Flexible parameterization: Distribution families are often parameterized using more than one type of parameterization. For example, we would like the same Gamma class to support both shape-scale and shape-rate parameterizations. Here are the detailed steps of how this can be done:

Create an interface called Parameters. In cases like here where an interface or class A is used mostly in the context of another one B, it is a good idea to write A inside the file B.java as well. To do this, simply use public static interface B {} (static here means that B does not have access to the fields in A; this is the best choice most of the time).
Create two classes ShapeScaleParameterization and ShapeRateParameterization using the same strategy, one where you copy the shape and rate from earlier (keeping their annotations), and the second where you create two new fields with again the appropriate annotations. Make all the fields final and create constructors. Also, make the two class implement Parameters.
Go back to the interface you have created, declare the signature of two methods, one that returns a rate, public double getRate(); one that return a shape.
Eclipse will now underline in red the two classes you have created. This is because they do not respect the contract set by their interfaces. Clicking on the corresponding red icon in the margin, and selecting Add unimplemented methods will create stubs for the missing methods. Fill these methods: in one class, this will just return the identity, in the other, it does some simple transformations.
Finally, in the Gamma class, replace the shape and rate fields by an instance of Parameters, called parameters. Replace occurrences of rate.getValue() by parameters.getRate(), and similarly for the shape. Update the constructors.
Annotate the new field parameters with @FactorComponent. This means that while parameters is not by itself a variable connected to this factor, it does contain variables connected to this factor (those in the implementation annotated by @FactorArgument. Note that this can be recursive (a factor component can contain further factor components, etc).

[Dataset excerpt]
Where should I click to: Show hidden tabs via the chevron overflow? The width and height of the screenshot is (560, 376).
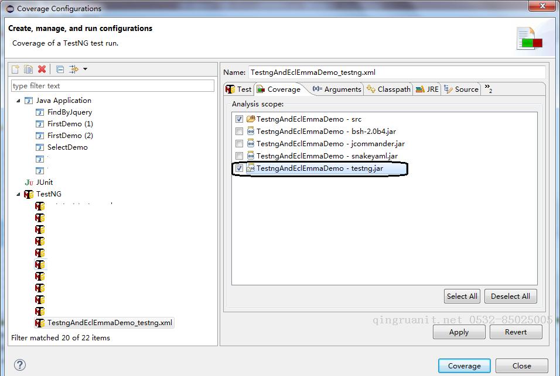(x=488, y=88)
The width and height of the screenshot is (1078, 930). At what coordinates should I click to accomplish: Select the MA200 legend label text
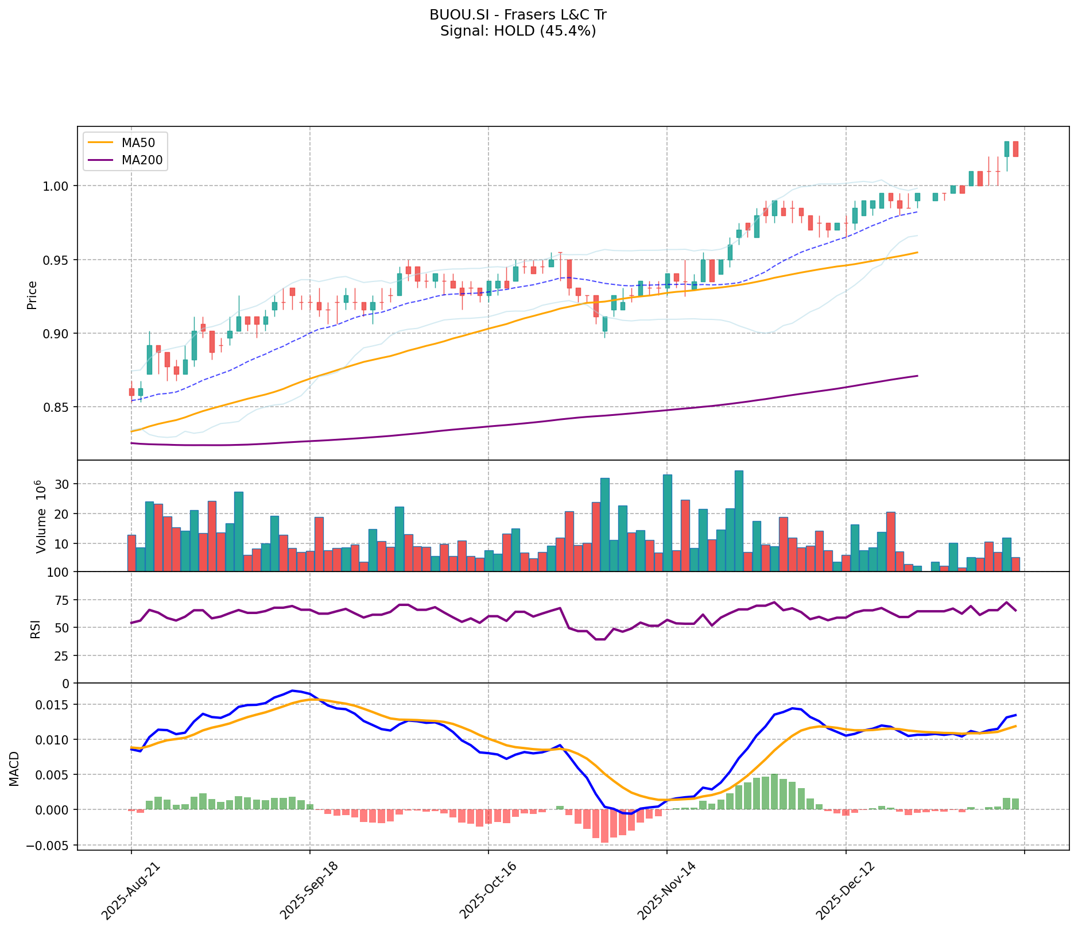[142, 160]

[Tasks and exercises]
1. Copy the part of the passage on flexible parameterization that opens with the words containing "Go back to the" and closes with "Update the constructors.", switching "stubs" to "skeletons".
2. Carry on the passage on flexible parameterization after its last sentence.
The lines are separate material that stands apart from the passage on flexible parameterization.

[Solved tasks]
1.
Go back to the interface you have created, declare the signature of two methods, one that returns a rate, public double getRate(); one that return a shape.
Eclipse will now underline in red the two classes you have created. This is because they do not respect the contract set by their interfaces. Clicking on the corresponding red icon in the margin, and selecting Add unimplemented methods will create skeletons for the missing methods. Fill these methods: in one class, this will just return the identity, in the other, it does some simple transformations.
Finally, in the Gamma class, replace the shape and rate fields by an instance of Parameters, called parameters. Replace occurrences of rate.getValue() by parameters.getRate(), and similarly for the shape. Update the constructors.

2.
Generics: The class as-is is full functional, but using it in method definitions is a bit cumbersome: for example if we wanted to put an exponential prior on the rate of a gamma, we would need to write something like:

@DefineFactor 
Gamma gamma = new Gamma(x);

@DefineFactor
Exponential exponential = Exponential.on(((RateParameterization) gamma.parameters).rate);

This is because in its current form, the compiler only knows that parameters is of type Parameter, it does not known the precise type (ShapeScaleParameterization or ShapeRateParameterization).

To address this, we will use generics, which give us a way to declare which flavor of Gamma we use right when we declare it. The end result will be being able to write:

@DefineFactor 
Gamma<ShapeRateParameterization> gamma = new Gamma<ShapeRateParameterization>(x);

@DefineFactor
Exponential exponential = Exponential.on(gamma.parameters.rate);

To do this, proceed as follows:

Declare a generic type in the class declaration: public class Gamma<P extends Parameters>. Here P is what is called a generic. It is like a variable, but instead of holding a value, it holds a type (class or interface name). The part extends Parameters is called a type bound: it means that P is has to implement Parameters.
Change public final Parameters parameters; to public final P parameters;.

Method chaining: This is a technique that again makes it just cleaner to define models. This allows writing Gamma.on(x).withShapeAndRate(y, z). See examples at the bottom of Exponential.java.

Testing probabilistic programs

Writing probabilistic programs is tricky: subtle and not-so-subtle bugs can easily go unnoticed if one is not careful.

Blang offers some tools to help discover bugs in probabilistic programs. The main one, CheckStationarity, is based on the fact that forward sampling is often easier to implement than posterior sampling, and more
importantly, is typically based on different ideas than posterior sampling. Both types of sampling therefore share minimal code with the posterior sampling code. So the hope is that they do not share bugs either, so that discrepancy between the two methods can be detected.

Setting up this test is fairly straightforward:

// Creates a model similar to the small example, but with no observations
// (forward simulation requires that there be no observations).
TestBlangSmallExample runner = new TestBlangSmallExample();

// Build an MCMC algorithm on this model (this was done implicitly in runner.run() earlier,
// but this time we will need a bit more control)
MCMCAlgorithm algo = runner.buildMCMCAlgorithm();

// Print a summary of the model to make sure the model is what we intend to test
// The syntax ${someString} in this output denotes a random variable named someString.
System.out.println("Summary of model");
System.out.println("----------------");
System.out.println(algo.model);

// The number of MCMC sweeps to perform at each iteration of the test (more info below)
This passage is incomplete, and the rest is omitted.